Ao contrário das emendas individuais ou de bancada — a que todos os congressistas têm direito e que estão sujeitas a mecanismos mais razoáveis de transparência e controle —, as do relator dependem exclusivamente da vontade do grupo que está no poder no Parlamento. Neste ano deverão ser gastos mais R$ 16,5 bilhões. Para 2023, Bolsonaro manteve o valor mínimo de R$ 19,4 bilhões estipulado na LDO. Seria dinheiro suficiente para garantir quase metade do aumento de R$ 200 no Auxílio Brasil ou para financiar necessidades urgentes da população.

Até agora, porém, essa dinheirama tem sido gasta sem nenhum critério técnico nem conexão com as prioridades nacionais.
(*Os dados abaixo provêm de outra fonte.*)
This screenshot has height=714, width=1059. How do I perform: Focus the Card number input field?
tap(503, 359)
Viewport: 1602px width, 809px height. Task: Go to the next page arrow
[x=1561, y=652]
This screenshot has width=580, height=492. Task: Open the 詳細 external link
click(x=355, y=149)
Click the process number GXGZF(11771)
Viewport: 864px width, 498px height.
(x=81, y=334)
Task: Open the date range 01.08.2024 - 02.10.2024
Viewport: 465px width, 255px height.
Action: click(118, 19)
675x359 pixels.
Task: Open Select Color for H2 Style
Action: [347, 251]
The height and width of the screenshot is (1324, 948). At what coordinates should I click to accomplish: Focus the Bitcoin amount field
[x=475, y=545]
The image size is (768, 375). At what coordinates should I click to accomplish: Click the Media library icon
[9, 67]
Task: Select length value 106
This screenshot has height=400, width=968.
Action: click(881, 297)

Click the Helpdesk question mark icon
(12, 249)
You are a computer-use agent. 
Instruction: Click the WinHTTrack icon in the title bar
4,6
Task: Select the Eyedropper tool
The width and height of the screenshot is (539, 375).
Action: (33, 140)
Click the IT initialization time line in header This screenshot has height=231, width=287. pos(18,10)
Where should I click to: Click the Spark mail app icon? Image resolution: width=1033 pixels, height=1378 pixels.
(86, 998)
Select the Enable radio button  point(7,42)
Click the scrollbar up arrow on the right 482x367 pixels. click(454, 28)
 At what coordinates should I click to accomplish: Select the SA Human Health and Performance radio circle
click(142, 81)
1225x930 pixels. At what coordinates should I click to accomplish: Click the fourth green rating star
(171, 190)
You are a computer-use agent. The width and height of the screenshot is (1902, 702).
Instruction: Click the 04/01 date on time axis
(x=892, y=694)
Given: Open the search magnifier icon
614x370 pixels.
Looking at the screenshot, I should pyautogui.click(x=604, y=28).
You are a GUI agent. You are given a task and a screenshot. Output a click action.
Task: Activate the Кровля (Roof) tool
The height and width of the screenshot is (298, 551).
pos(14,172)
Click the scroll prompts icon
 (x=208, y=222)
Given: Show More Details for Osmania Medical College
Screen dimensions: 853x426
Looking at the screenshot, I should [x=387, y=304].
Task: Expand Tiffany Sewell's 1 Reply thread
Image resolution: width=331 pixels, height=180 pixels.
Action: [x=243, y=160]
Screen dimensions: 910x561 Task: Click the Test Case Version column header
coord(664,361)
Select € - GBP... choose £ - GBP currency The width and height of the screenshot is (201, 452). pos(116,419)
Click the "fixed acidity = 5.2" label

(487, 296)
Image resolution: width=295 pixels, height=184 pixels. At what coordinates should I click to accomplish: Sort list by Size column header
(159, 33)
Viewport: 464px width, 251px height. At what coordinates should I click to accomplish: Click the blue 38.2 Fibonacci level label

Desde que ressurgiram as emendas, as decisões são tomadas a partir de interesses paroquiais. Ergue-se uma ponte aqui, põe-se um asfalto ali, constrói-se um posto de saúde acolá — desde que o deputado cuja base é beneficiada continue a votar com o governo. Mesmo após determinação do Supremo Tribunal Federal para a divulgação dos beneficiados, a transparência deixa a desejar.

Se o problema fosse apenas a falta de planejamento, já seria uma tragédia num país com tanta necessidade de investimento público e tão poucos recursos. Mas é ainda pior. As portas para a corrupção estão abertas. Indícios de irregularidades não faltam, em especial na Companhia de Desenvolvimento dos Vales do São Francisco e do Parnaíba (Codevasf), ligada ao Ministério do Desenvolvimento Regional e usada por líderes do Centrão para distribuir verbas a políticos próximos.

Ao sancionar a LDO, Bolsonaro vetou um dispositivo que poderia diminuir o poder do Congresso. O texto dava ao senador Marcelo Castro (MDB-PI), relator do Orçamento, e ao deputado Celso Sabino (União Brasil-PA), presidente da Comissão Mista de Orçamento, a prerrogativa de indicar onde e como os recursos de 2023 serão usados. Ao barrar esse trecho, Bolsonaro criou um vácuo sobre as regras de operação. Cogita-se até que o poder de decisão poderá voltar ao Executivo.

Tudo, porém, pode não passar de jogo de cena. O veto, como todos os demais, será examinado pelo Congresso, onde os parlamentares interessados tentarão revertê-lo (provavelmente com apoio da própria base do governo). Independentemente do resultado, uma coisa é certa: a chaga do orçamento secreto persistirá no próximo governo como um dos legados mais nefastos da gestão Bolsonaro.